1. Jenson Button : 95 poin
Fastest lap : GP Malaysia & Turki
Pole : 4 (Australia, Malaysia, Spanyol, & Monaco)
Akhirnya penantian Jenson terbayar sudah. Bertahun-tahun ia mengalami masa pasang surut sepanjang karirnya di F1, tapi tahun ini Jenson membuktikan bahwa ia bisa meraih gelar juara dunia. Dan ia pantas menyandang gelar juara dunia itu. Ia memang hanya memenangi enam GP tapi bukan berarti ia tak layak menjadi juara dunia. Ia memang sempat melemah di pertengahan musim tapi bukan berarti semangatnya untuk meraih juara dunia memudar. Ia tetap menjaga konsistensinya. Ia hanya sekali gagal finish yaitu di GP Belgia, di mana ia terpaksa mengakhiri balapannya lebih cepat setelah mengalami tabrakan dengan rookie dari Renault, Roman Grosjean dan juara dunia tahun lalu, Lewis Hamilton. Dua kali ia sempat gagal menembus Q2 yaitu di GP Belgia dan Brazil dan secara statistik penampilannya di kualifikasi memang kalah dari rekan setimnya tapi konsistensinya di balapan membuatnya lebih unggul dari rekan setimnya yang lebih senior itu.
Apapun ucapan orang, sikap skeptis mereka yang meragukan pembalap Inggris ini namun satu hal yang pasti, Jenson telah membuktikan kemampuannya. Dan jangan lupa pula, meski di pertengahan hingga akhir musim, lawan-lawannya melesat lebih kencang darinya, namun hanya ia yang berhasil meraih kemenangan terbanyak musim ini.
Tak dipungkiri, untuk menjadi juara dunia, skill seorang pembalap harus sangat mumpuni, namun jangan lupakan pula faktor keberuntungan dan konsistensi dari si pembalap. Dan terutama adalah konsistensi.
Sejak kemenangannya di Turki, memang penampilan Jenson Button sedikit melemah tapi ia tetap memperlihatkan konsistensinya.

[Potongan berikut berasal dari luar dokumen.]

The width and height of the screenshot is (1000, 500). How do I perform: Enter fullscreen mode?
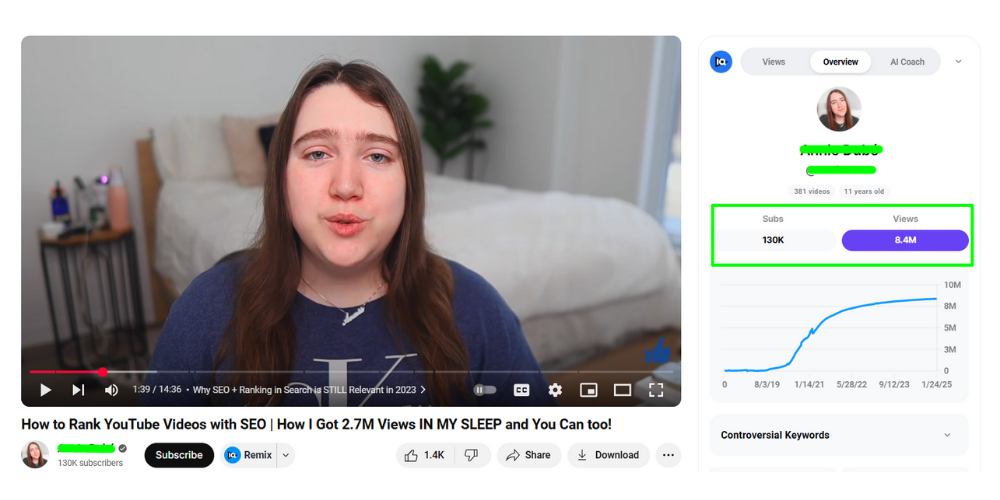tap(656, 390)
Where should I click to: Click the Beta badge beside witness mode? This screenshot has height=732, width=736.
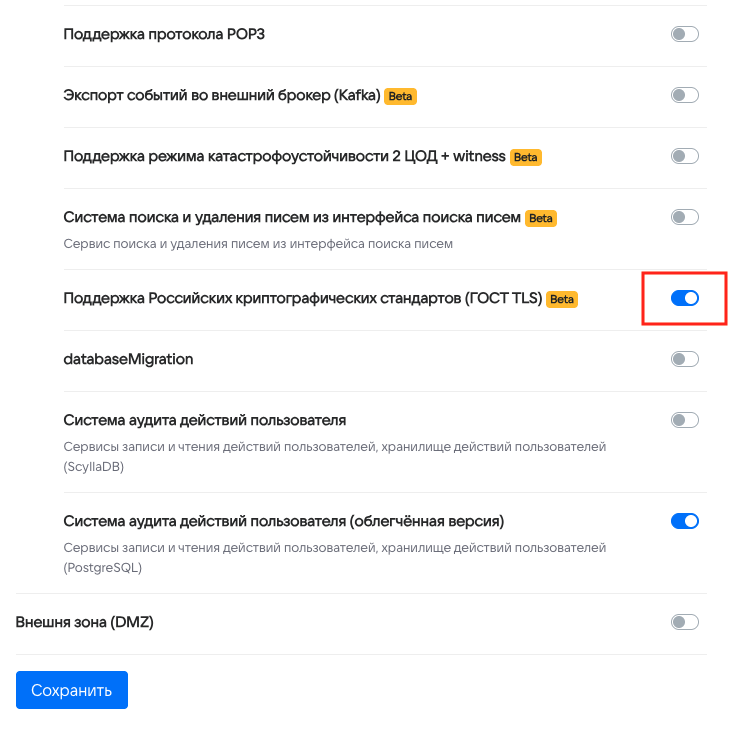[526, 158]
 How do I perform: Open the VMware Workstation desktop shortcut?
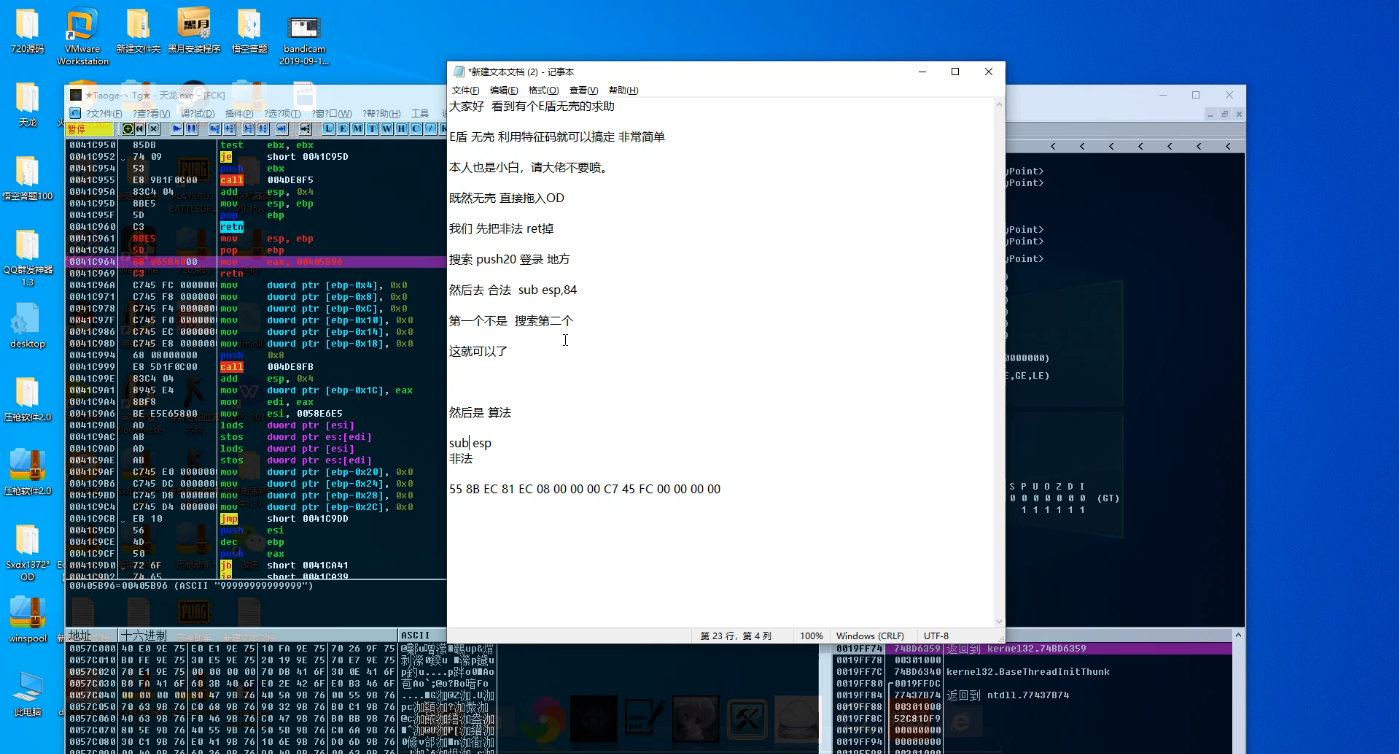pyautogui.click(x=82, y=37)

Ia terus berjuang meraih poin demi poin hingga di Brazil, dengan menyisakan satu seri, di usianya yang ke-29 tahun, di tahunnya yang kesembilan di F1, Jenson Button berhasil meraih gelar juara dunia pertamanya.
2. Rubens Barrichello : 77 poin
Fastest Lap : GP China & Spanyol
Pole : 1 (Brazil)
pic taken from : sport.in.msn.com
Malang memang nasib Rubens Barrichello. Bertahun-tahun ia hanya mampu menjadi pendamping Schumi meraih gelar dunia, dan ketika tahun ini ia menjadi kompetitor berat Jenson dalam merebut gelar dunia hingga di GP Brazil tapi strategi pitnya yang tak berjalan sempurna bukan hanya ia gagal menjegal jalan Button merebut mahkota juara tapi posisi keduanya pun akhirnya lepas di penghujung musim.

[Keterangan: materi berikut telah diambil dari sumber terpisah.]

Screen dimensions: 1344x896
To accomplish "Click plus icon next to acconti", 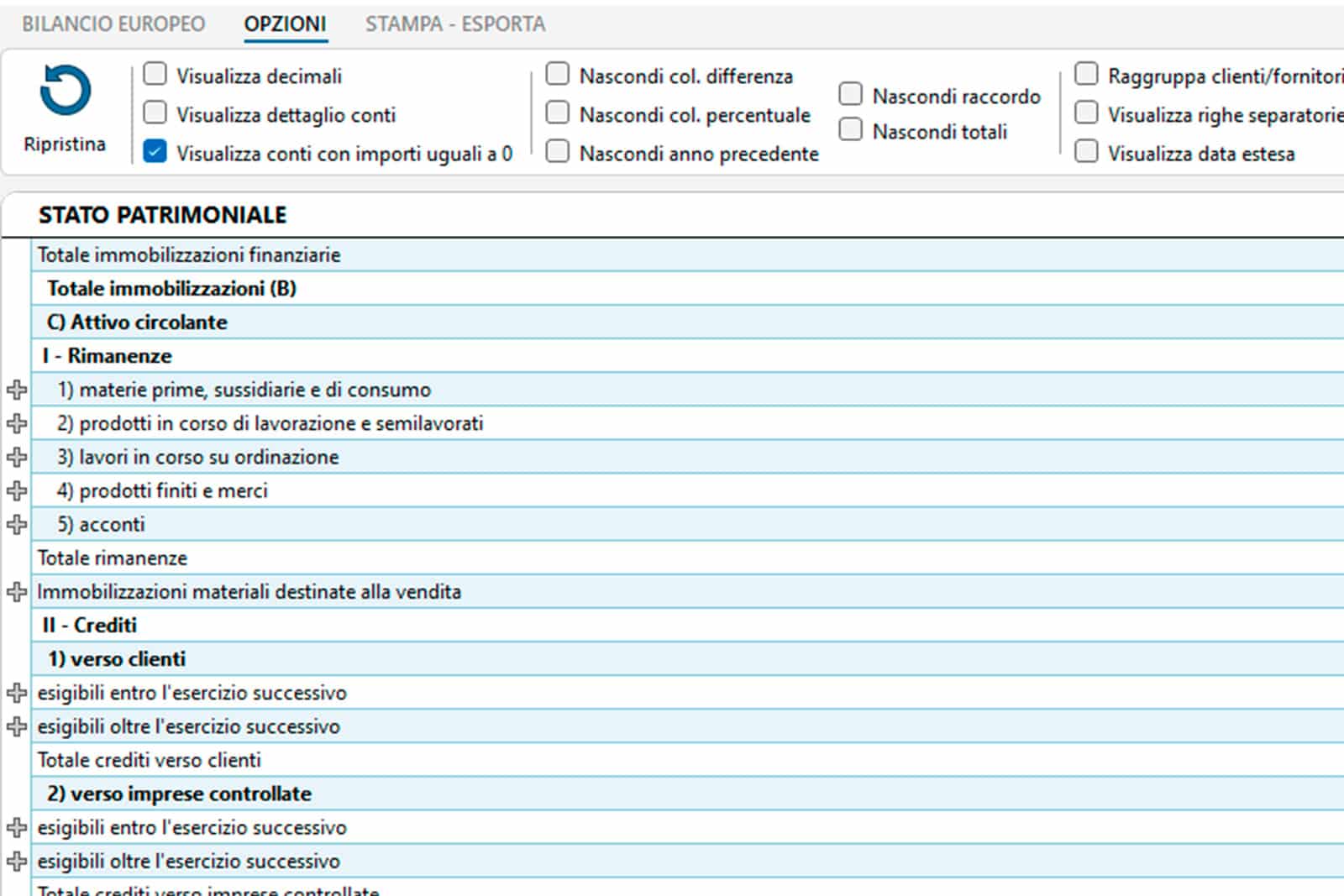I will pyautogui.click(x=17, y=524).
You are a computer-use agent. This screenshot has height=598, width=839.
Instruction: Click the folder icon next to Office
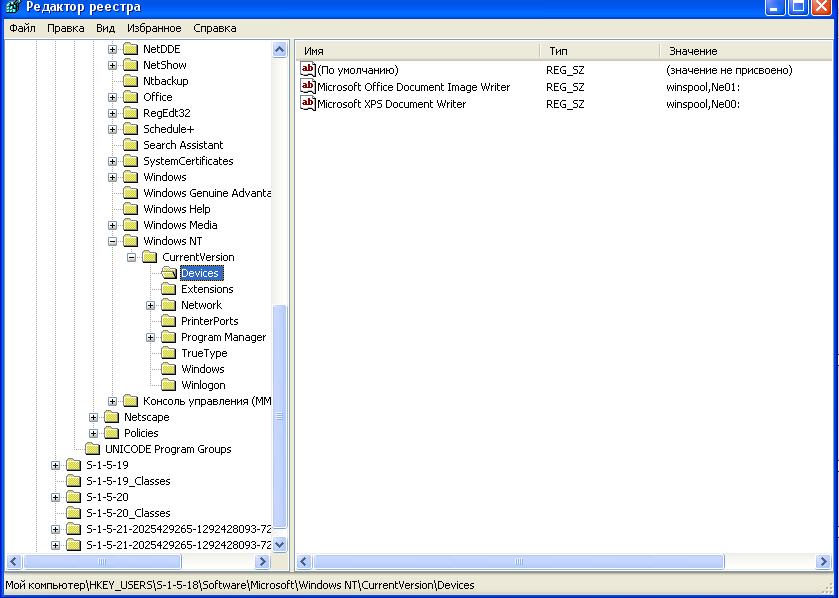coord(130,97)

Tak sedikit yang berpendapat bahwa Rubens jauh lebih baik dari Jenson karena penampilan Jenson yang melempem di pertengahan musim. Hanya keberuntungan saja mungkin yang belum menghampiri pembalap veteran asal Brazil ini. Hingga menjelang GP Brazil, ia merupakan pesaing terdekat Jenson Button, rekan setimnya tapi di akhir race, ia yang hanya mampu finish di tempat kedelapan bukan hanya kehilangan kesempatan meraih gelar juara dunia tapi posisi keduanya pun terancam oleh Vettel, jagoan Red Bull, yang kemudian benar-benar berhasil merebut juara kedua dari tangan Rubens di GP Abu Dhabi.
Memang tak dapat ditampik, Rubens merupakan pembalap yang bagus. Bahkan seorang Michael Schumacher pun mengakui peran pembalap gaek Brazil ini dalam meraih lima gelar juara dunianya. Karena itu meski ia gagal meraih gelar juara dunia tahun ini, tak menghalangi seorang Frank Williams untuk merekrut pembalap tertua di F1 tahun ini untuk memperkuat skuad tim Willi ini tahun depan sekaligus berharap sang sepuh ini mampu menjadi mentor bagi bintang muda Williams asal Jerman, Nico Hulkenberg.